> PAGE TEXT:
────────────────────────────────────────

I will stop now because I don’t really think I can do justice to the ideas of Taleb and his philosophical predecessors here. I just want to reiterate that we know a lot less than we think we know.
My main concern is that for someone who preaches a precautionary approach to making claims of knowledge, Taleb is a devoutly religious man who has used arguments such as ‘religion has not killed so many people as the concept of the nation state’. So, if religion is the root cause of, say, 10 million premature deaths, while fighting for or defending a nation state (which coincidently have often been religious states) has killed, say, 20million people prematurely, does this mean that religion is good for society? Taking this argument elsewhere and we get such things as ‘murder kills 100 people annually, but motor vehicle accidents kill 300 people’. For a guy who we are meant to believe has a solid grasp of logic, reason, argument, and science, this seems a rather appalling justification for his beliefs. But of course, nobody is perfect, and we need to judge each argument on its merits.
The general attitude I face is that if we don’t make these (sometime radical) assumptions, we can’t do any analysis of the data, and draw any conclusions. My response is; what use are conclusions based on flawed assumptions?
The book poses the challenge to think rationally about probabilities, and the impact of improbable events. In particular, Taleb challenges us to acknowledge the limits of knowledge. Real risks and randomness come from the unknown unknowns.
He uses an example of casino to explain the difference between known risks that occur in a world he calls mediocrastan, and the wild unknowns and events from the world of extremistan. The mediocristan risks are those involving the gambling itself. Each individual bet has a risk that is essentially Gaussian, so with a large number of bets taking place, and limits on the size of each bet, these risks are eliminated.
Taleb suggests that most of our concerns about risk, and the high impacts of improbable events, are from the world of extremistan, where complex systems result in variations at all scales. The point is that in extremistan, large variations and extreme events WILL HAPPEN, and much more often than we think. Such large complex systems include financial markets, the global economy, and the climate.
While attending a statistical conference at a Las Vegas casino, Taleb discovered that the four largest losses incurred by the casino did not involve the gambling itself (whether cheating or otherwise). The first was when a tiger performing in a stage act maimed one of the performers. The next was when a disgruntled contractor who became injured on job threatened to blow up the casino with dynamite because he was insulted by the settlement offered. The third was when an employee failed to mail paperwork to the Internal Revenue Service for a number of years, which ended in a monstrous fine. And finally, the casino owner’s daughter was kidnapped and held ransom, which forced the owner to dip into casino funds.

────────────────────────────────────────

> MATERIAL:
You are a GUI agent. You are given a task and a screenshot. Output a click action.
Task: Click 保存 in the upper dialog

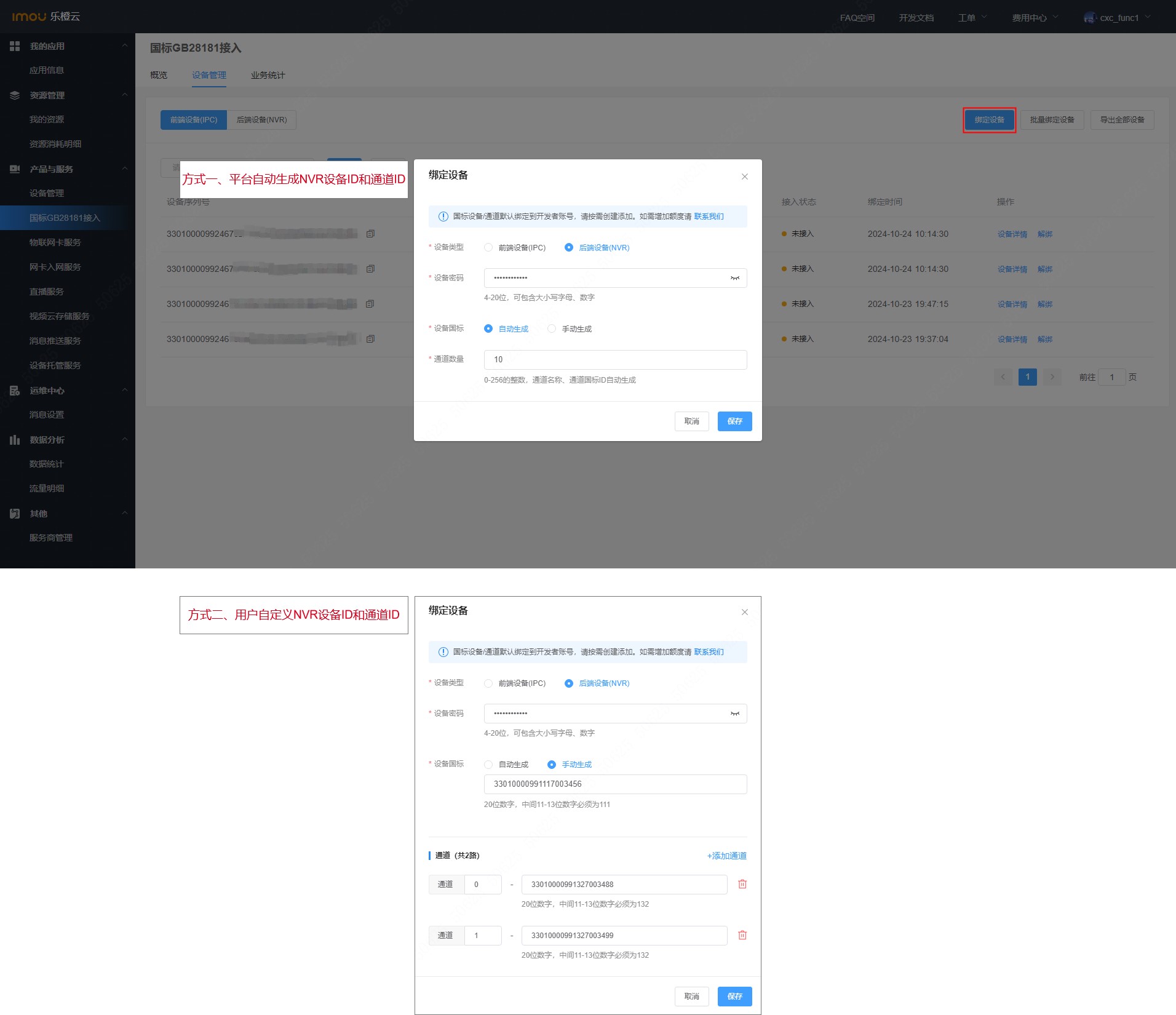click(734, 421)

────────────────────────────────────────

> WRITTEN REQUEST: In the Taleb book review, what caused the first of the casino's four largest losses?

> EXERCISE OUTPUT: A tiger performing in a stage act maimed one of the performers.